Thanks fir the hint and any other random thoughts you want to throw up on this thread.
Ok, a random thought comes because I don’t know what this newsletter is related to:
Why do you need to send a HTML based e-mail? Is there a good reason you need HTML for, cannot this same information be read or seen without using HTML?
And if not, you really need HTML, would it not be easier for you and better to recipients to put a short text to the newsletter and then: “if you want to read more, visit this website below.”
If you put a normal www.address.com text practically all email-clients convert it to a clickable link anyway.
This way you would not have to worry about anything and it’d still be very easy for people to read your news, no matter what kind of e-mail client they have.
Like I said, I don’t know anything about the content of your newsletter, just a thought(s)
-Z-
Edit: Now I noticed that you were talking about a new project of your company. Again, not knowing your business,these are just random thoughts which might help someone else if not you I’m writing them anyway because I read about this subject today.

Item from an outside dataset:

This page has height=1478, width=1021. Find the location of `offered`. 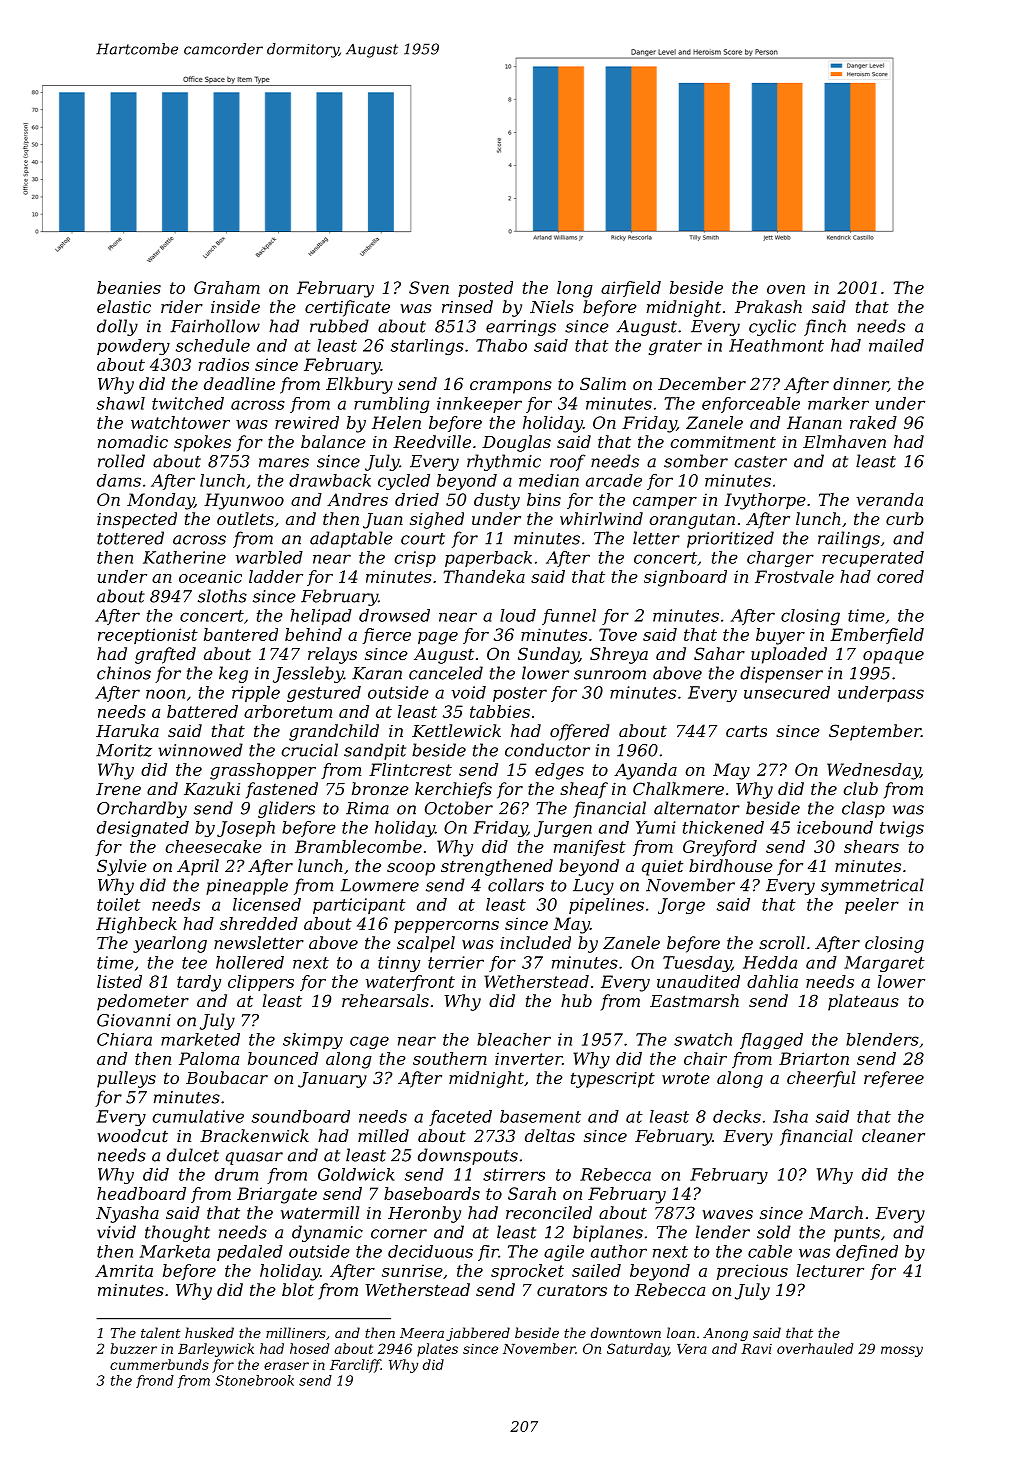

offered is located at coordinates (580, 732).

Aight, if you are sending an e-mail to people who don’t know you and have not subscribed to your newsletter they won’t spend more than few secs reading it. Probably they read the subject field and who it’s from, and then the first topic + few lines. And that is if they don’t delete it as a spam right away. When sending traditional sales/info-letters 33% of the mail is always thrown away without ever opening the envelope. Always. And on e-mails I think the percentage is much higher, might be double. I don’t know that as a fact but that’s how I think it is, because the amount of e-mail spam is way bigger.

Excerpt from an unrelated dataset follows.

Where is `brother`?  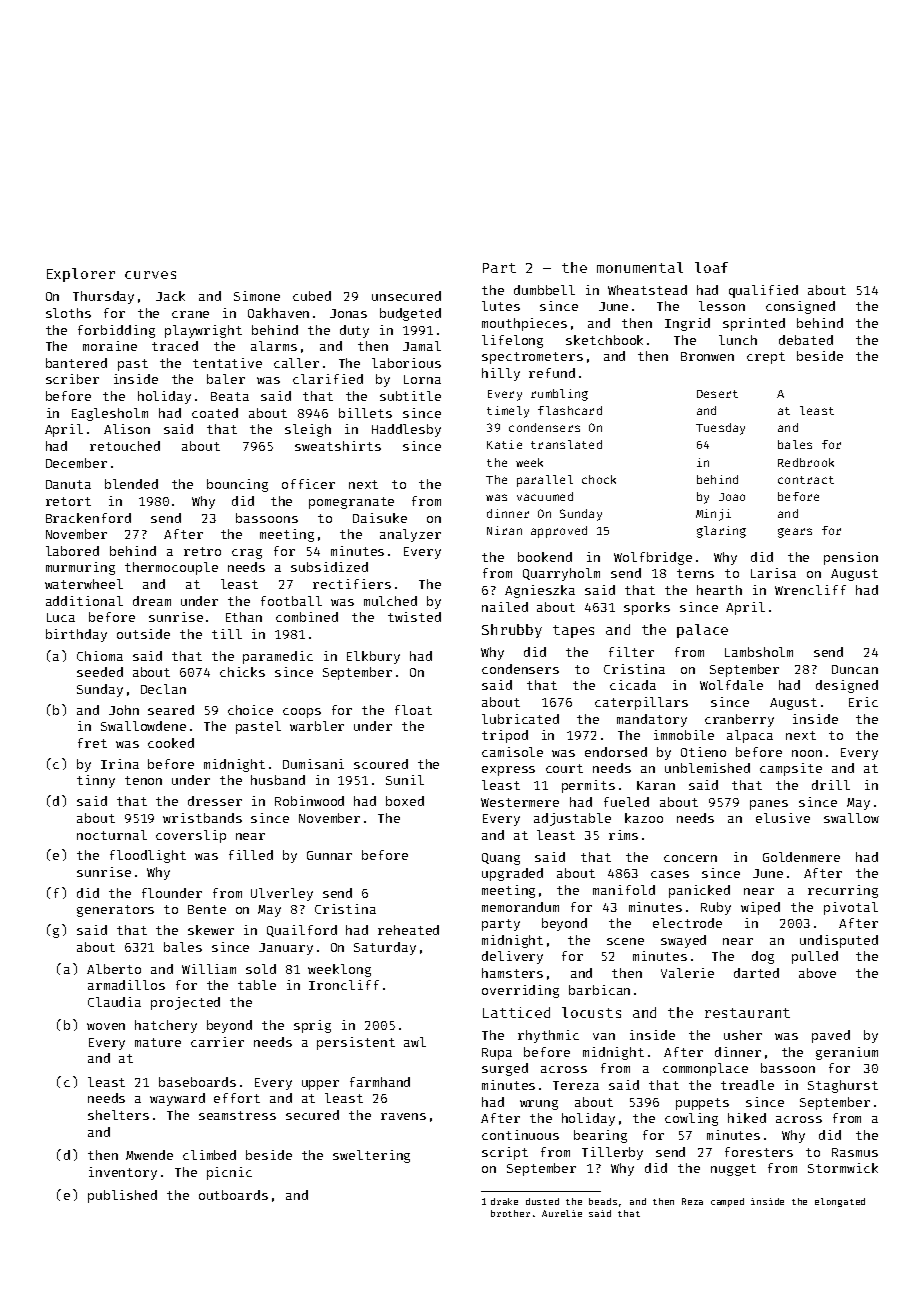
brother is located at coordinates (510, 1213).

So, in that case you should only put few interesting topics few sentences to the newsletter. Keep it very short, very. If people get interested in your business they can then follow the links. If there are more than 10 rows of text no one reads it anyway.
*** HTML newletter maximum width 600 pxl by height 300 pxl with out scroll bars. Read on…
Some more info,
Yup it is going to be HTML based. My company found a service virtumundo that has subscribers so it is not a total spam.
But Zenith is probably right in saying that 33% will be thrown away. My one hope is that this service points this email so some semi interested clients, based on the content of the email.
As for the need for HTML we are gonna include images. So sending this newsletter/ad is like the difference between 4 color ad (HTML) vs. B/W (text) [yes that is a serve generalization, eh]
But I just got a Sitepoint newsletter and there maximum width is 600 pixels and the max high is a huge variable I would guess the best bet is keep the eye catching content in first 300 pixel of height and then if the client is interested they can scroll down.
I ran into this same problem about 2 years ago. So I started to do some analysis. I subscribed to a bunch of newsletters (using my hotmail account of course) and began going through the source of the HTML to see what standards people are using. I came up with 550px wide as a good compromise from what I saw. The problem is the “preview pane” can be different sizes based on how the user decides to view their mail.
BTW: I also did some analysis by sending the same message in both HTML and text. The HTML had a 225% higher click through rate!
I think the click rate depends very much of the content of that e-mail. Some things need to be said with more than just text - colours and images. With some issues plain text might work better. If HTML newsletter is the ‘way to go’, numbers between 500-600px sound good to me.
Use a percentage for the width contained in one table. Don’t use tons of images, make everything flow so that no matter what the size of the window of the newsreader (or web based email account) you newsletter looks good.
Expect all AOL 9.0 users to never see your emails, since 9.0 is blocking images and removing urls, so IMHO there isn’t even any reason to consider AOL’ers anymore as people that will be reading your message, so plan for Outlook, Eudora, Netscape etc. etc.